Two days later the doctor received a note:
“MY DEAR DOCTOR:
“Yesterday, as Susan wanted to hear a real stump-speech, Colonel Dudley rode with us to Ekron; and there, on the edge of the woods, he got us a standing-place (every one was very kind) close to the speakers. I soon had enough of the sectional eloquence; but Susan, who was taken with the humor of it, would not go. I had been told that that man was not to be present. When he got on the stump, not ten feet from us, for a moment he spoke to the people behind him. Colonel Dudley said to me: ‘Come away; I did not expect this.’ Susan said: ‘I must go.’ I said: ‘No; I will not go; I will not be driven away.’ As I refused he turned and saw me. I cannot describe to you with what satisfaction I saw what before I had only guessed. I cannot describe how his face changed. His voice broke for a moment, and then he went on. He was embarrassed. That might well be; but there was more. He got confused and then was clear again. Some one said he was drunk. Although he tried not to look at me, the speech was evidently a failure, and the crowd surprised. As he stepped down I said: ‘Now we will go.’

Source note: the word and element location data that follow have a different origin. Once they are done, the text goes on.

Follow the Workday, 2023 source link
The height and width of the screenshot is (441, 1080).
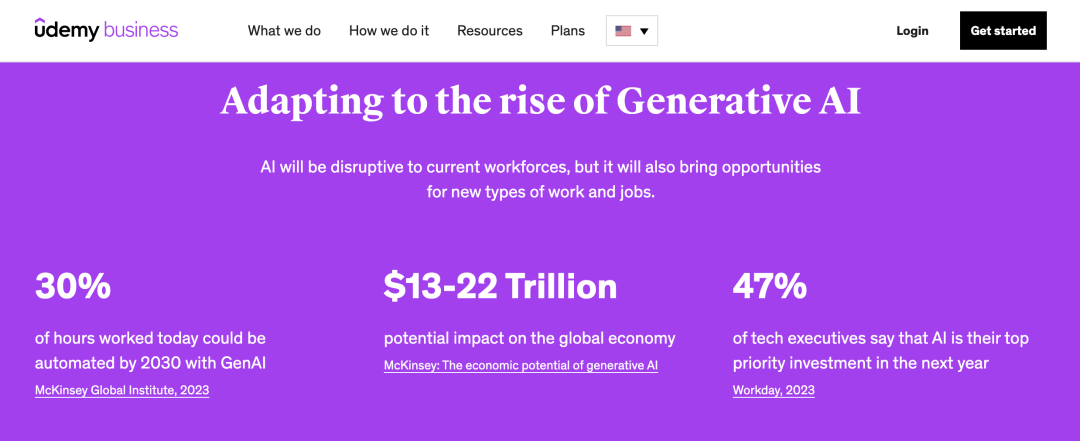[773, 390]
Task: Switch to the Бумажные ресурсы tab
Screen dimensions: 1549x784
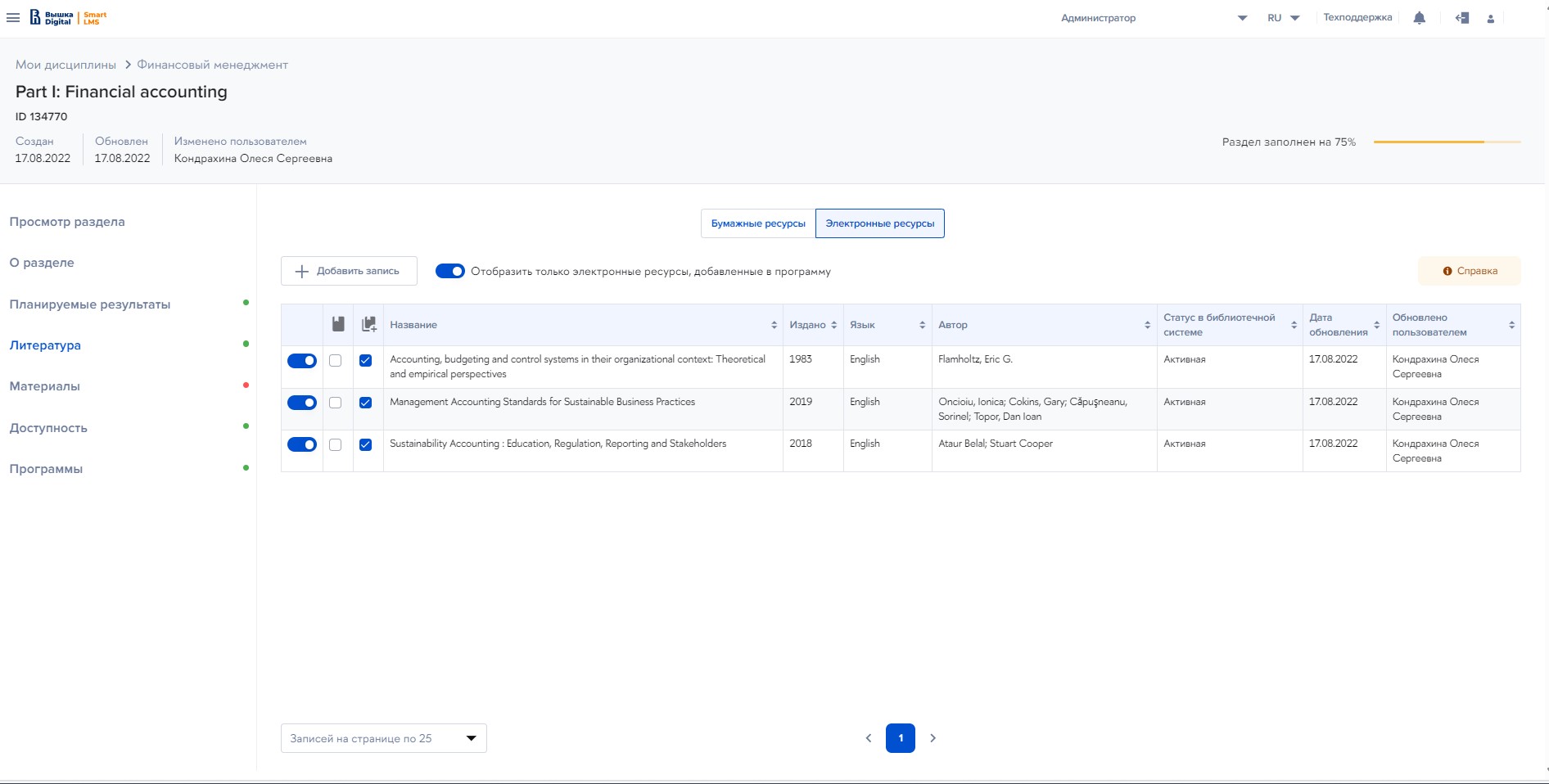Action: click(x=758, y=223)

“I write because I was seen by many who will think that I went purposely or should have left at once. I wish you, who will hear of it, to know that I did not break my promise.
“Believe me, with grateful remembrance, “CONSTANCE TRESCOT.”
“But she stayed, for all that,” said the doctor. “How will it end?”
Others were as curious; and over the cocktails and juleps at the club on the evening of the stump-speaking, the ex-Confederates and others discussed this novel vendetta. As the doctor entered with Colonel Dudley, a young fellow was describing the scene and the evident effect upon Greyhurst. Another, a little older, said: “I saw her follow him down the street. How the deuce could she want to come back here? It must be awful.”
“Yes; for him.”
Said Dudley: “You boys had better drop that. I took this lady to the meeting. No one knew that Mr. Greyhurst was to speak. And let me, as an old fellow, remind you that we do not discuss ladies here.”
“Oh, but, colonel, this was such an amazing thing.”
“Would make a good article,” said the editor, as they sat down.
“But never will, sir,” remarked the doctor, sharply, over the shrubbery of his julep.
“Of course not,” said the editor.
The young fellows apologized, and the colonel began to chat with the doctor.
A few minutes later Greyhurst entered the smoke-filled room. Without speaking to any one else, he went over to where Dudley sat. “Will you do me the favor to speak to me a few minutes? Not outside,” he added a little louder, as men looked around. The old Confederate rose, saying, “Of course; but let no one take away my julep.”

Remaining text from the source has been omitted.